In 2015, The John Merck Fund awarded grants to Xinyu Zhao, PhD, and Anita Bhattacharyya, PhD, from the University of Wisconsin-Madison Waisman Center, to explore cutting edge genetic treatments for Fragile X syndrome. Fragile X syndrome is an intellectual disability that affects one in 4,000 males and one in 8,000 females, and causes learning difficulties, hyperactivity, social anxiety, hypersensitivity to sensory stimuli, and autism and autism-related behaviors.

Just one single gene on the X chromosome, when shut off, causes Fragile X syndrome, and Xinyu and Anita are combining their expertise to find ways to reactivate this gene. While previous researchers have conducted their studies on mice, our grantees’ work will use human stem cells in order to draw more accurate conclusions about Fragile X syndrome treatments. Using a new genetic editing tool, they will insert a “reporter gene” allowing them to identify when new drugs succeed in reactivating the gene that causes Fragile X syndrome. Xinyu will also take stem cells and transplant them into mouse brains to more effectively study brain development and drug treatment.

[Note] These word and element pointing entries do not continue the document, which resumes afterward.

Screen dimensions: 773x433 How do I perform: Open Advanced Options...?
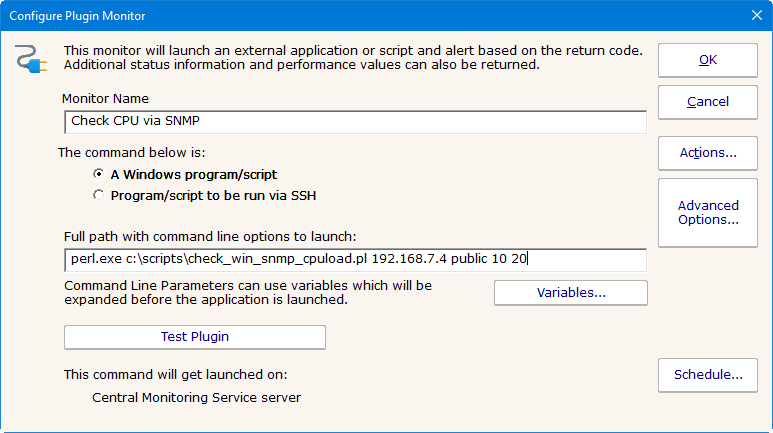(707, 212)
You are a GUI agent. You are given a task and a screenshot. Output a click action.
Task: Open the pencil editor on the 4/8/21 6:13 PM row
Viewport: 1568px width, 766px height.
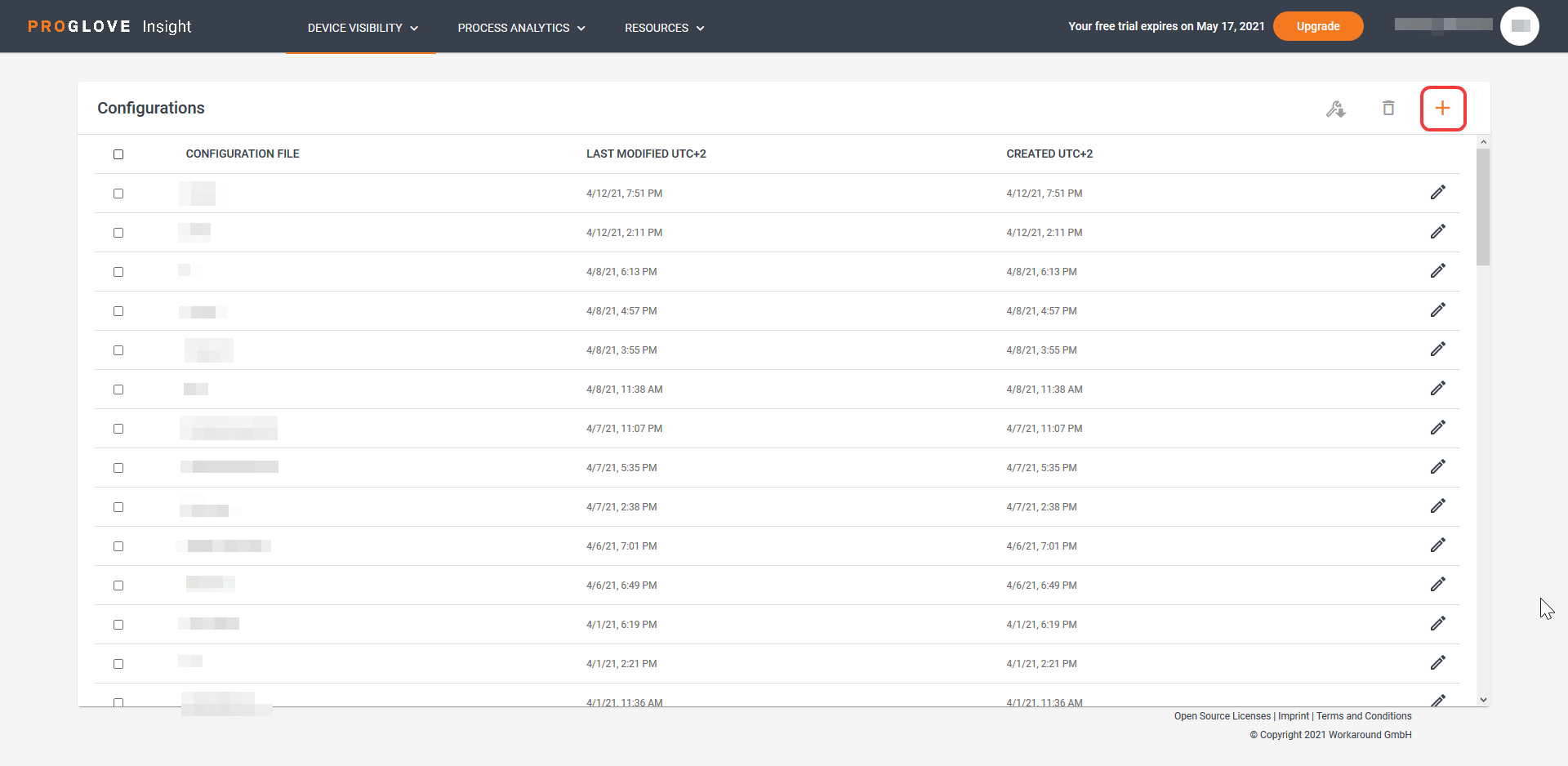click(x=1438, y=270)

JMF’s grant to Xinyu and Anita is part of our developmental disabilities Translational Research Program – supporting research with the potential for immediate impact on people with developmental disabilities and their families.

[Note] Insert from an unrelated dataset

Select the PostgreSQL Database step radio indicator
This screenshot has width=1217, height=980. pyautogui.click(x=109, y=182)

Both researchers have a long history of novel research in Fragile X syndrome treatments. Xinyu Zhao, PhD, and her research lab focus on the molecular mechanisms involved in neural stem cells and brain development to in order to treat neurological disorders and injuries. Anita Bhattacharyya, PhD, and her lab use stem cells to research Down and Fragile X syndromes with the hope of developing therapies to address these genetic developmental disabilities. Xinyu and Anita, along with The John Merck Fund, believe that this study will advance our understanding of Fragile X syndrome and open the door to future treatments.